### TASK
Transcribe the lines word for word, covering the stretch from the line containing "Task: Click the Add to Chrome button" through the end of the records, and omit the pictures from your answer.

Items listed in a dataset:
• • • • • • •

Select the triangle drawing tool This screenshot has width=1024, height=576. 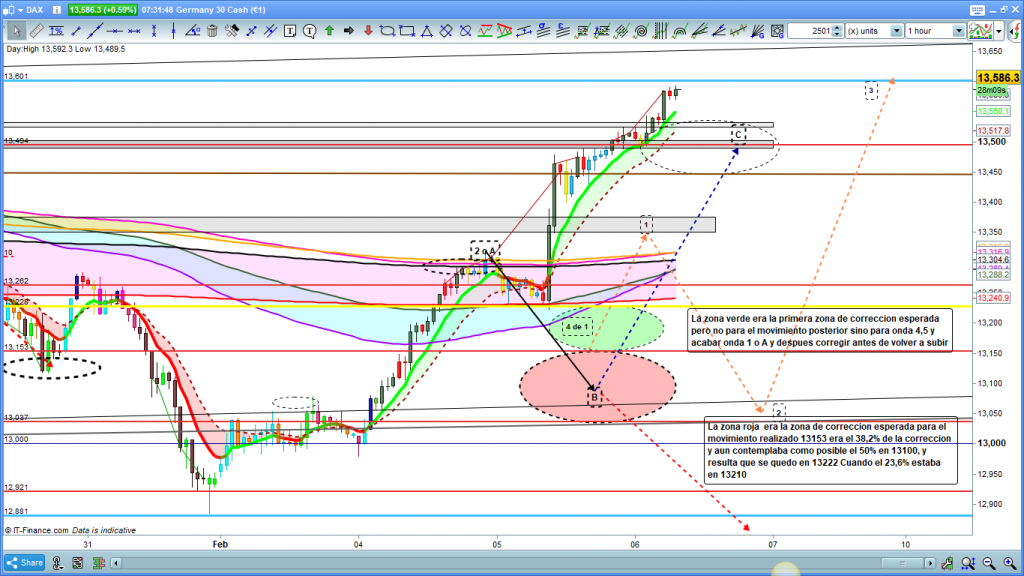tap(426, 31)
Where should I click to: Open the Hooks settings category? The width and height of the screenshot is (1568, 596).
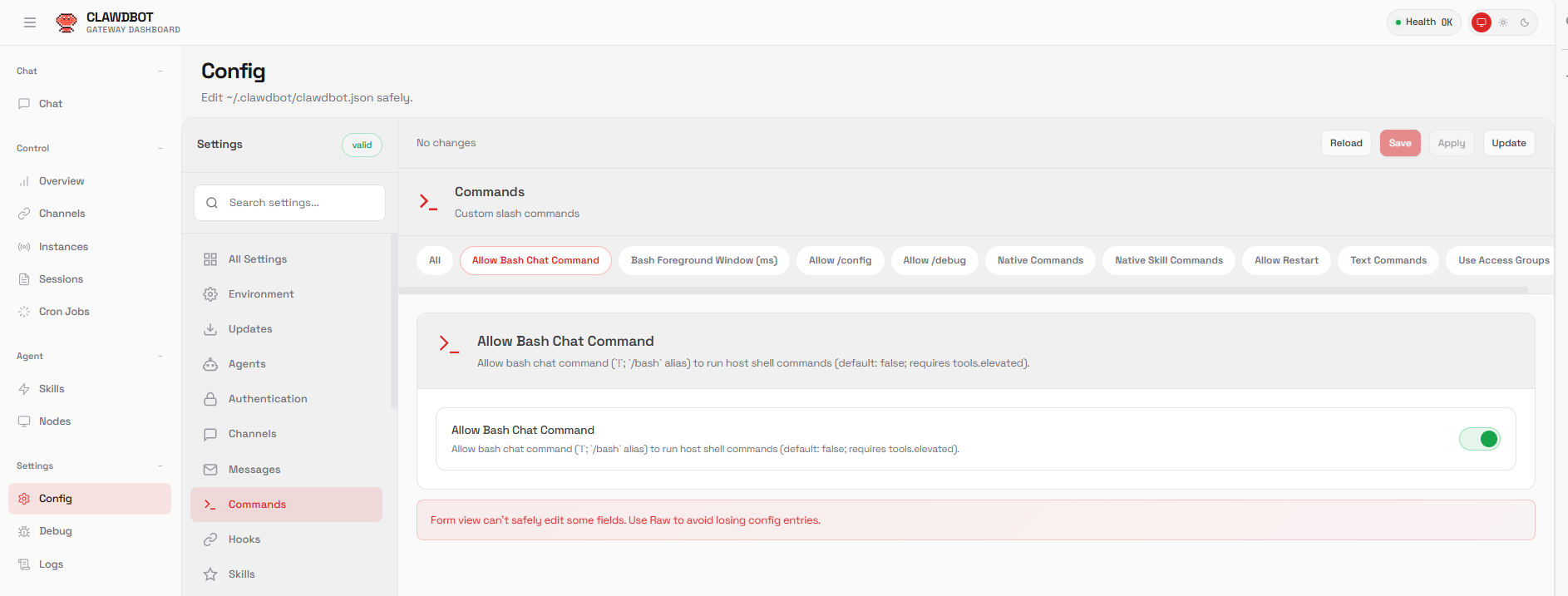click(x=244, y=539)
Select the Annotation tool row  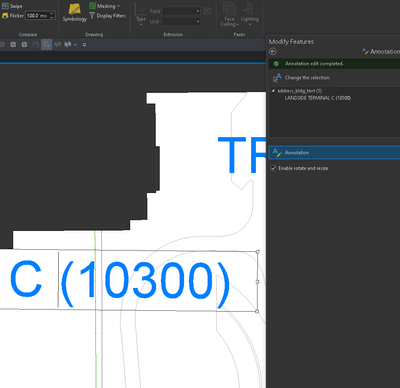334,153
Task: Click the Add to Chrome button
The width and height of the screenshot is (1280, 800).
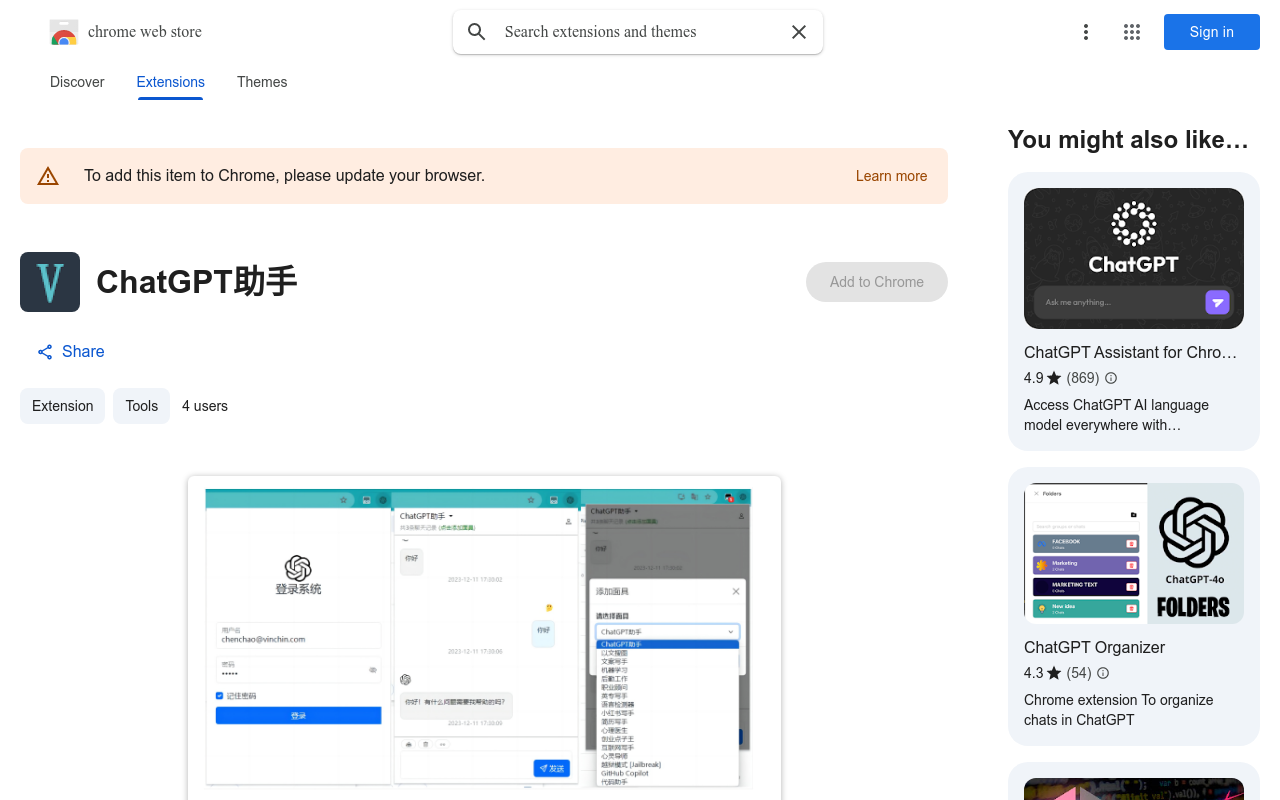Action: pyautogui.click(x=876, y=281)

• • • • • • •

### RESPONSE TO THIS EXERCISE
Task: Click the Add to Chrome button
The width and height of the screenshot is (1280, 800).
Action: pyautogui.click(x=876, y=281)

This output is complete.